## Assignment
The result should be every line of the listing that holds the word "agent".
** Listed entries follows **
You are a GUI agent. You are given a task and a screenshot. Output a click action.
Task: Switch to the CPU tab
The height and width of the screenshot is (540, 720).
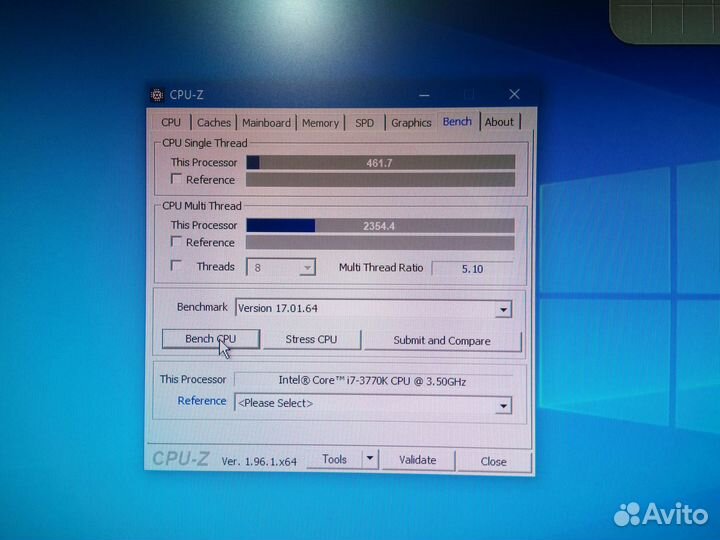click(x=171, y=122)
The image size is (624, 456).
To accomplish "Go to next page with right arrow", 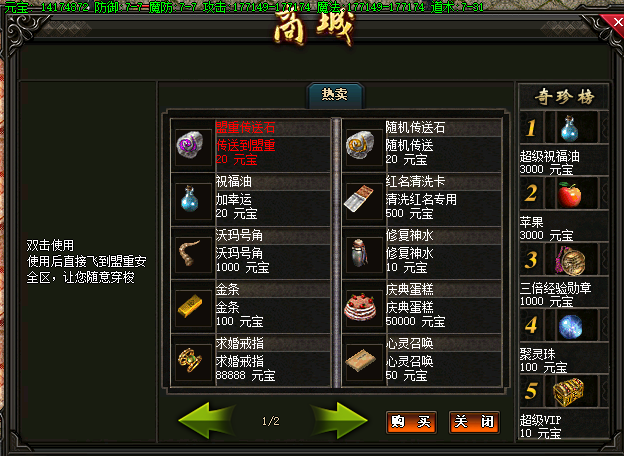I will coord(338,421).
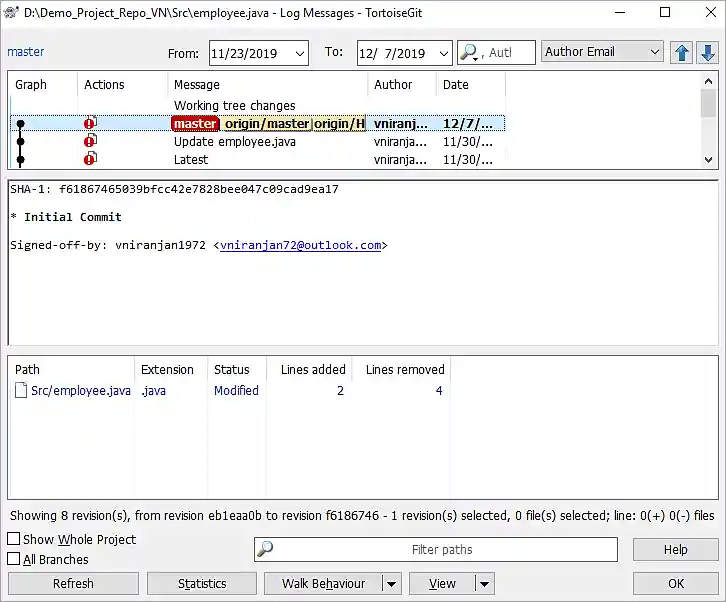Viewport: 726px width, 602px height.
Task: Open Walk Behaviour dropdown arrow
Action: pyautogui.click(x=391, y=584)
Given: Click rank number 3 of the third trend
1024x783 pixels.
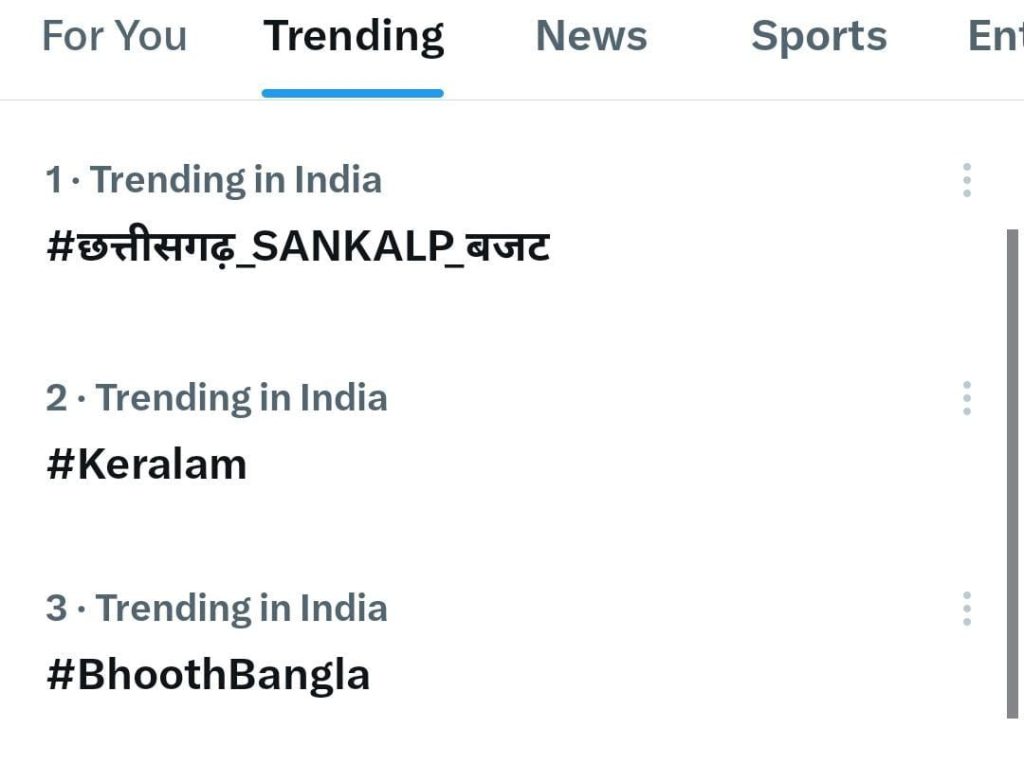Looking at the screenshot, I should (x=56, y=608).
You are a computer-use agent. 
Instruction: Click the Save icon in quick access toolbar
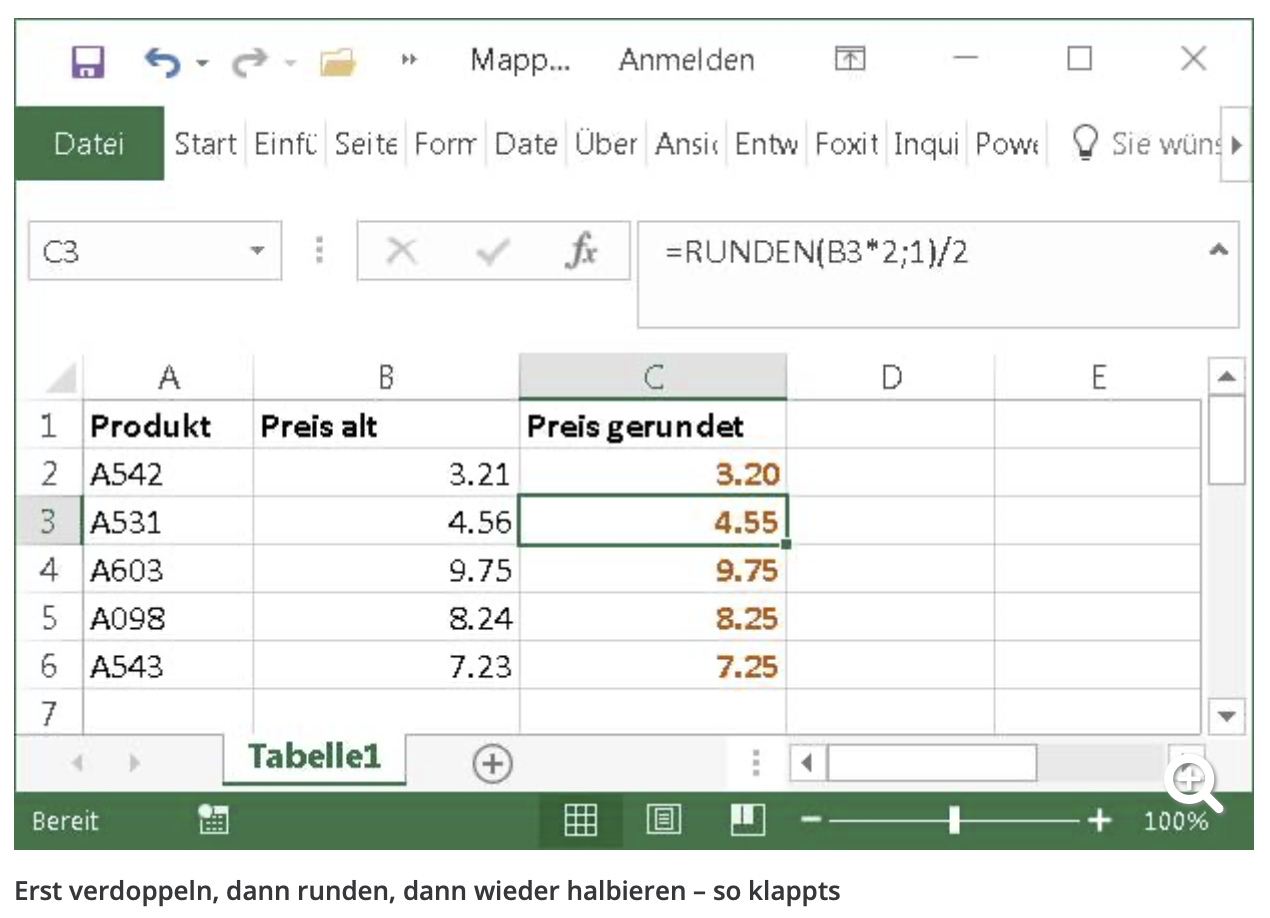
** End of Listed entries **
## Output of the exercise
You are a GUI agent. You are given a task and a screenshot. Output a click action.
You are a computer-use agent. 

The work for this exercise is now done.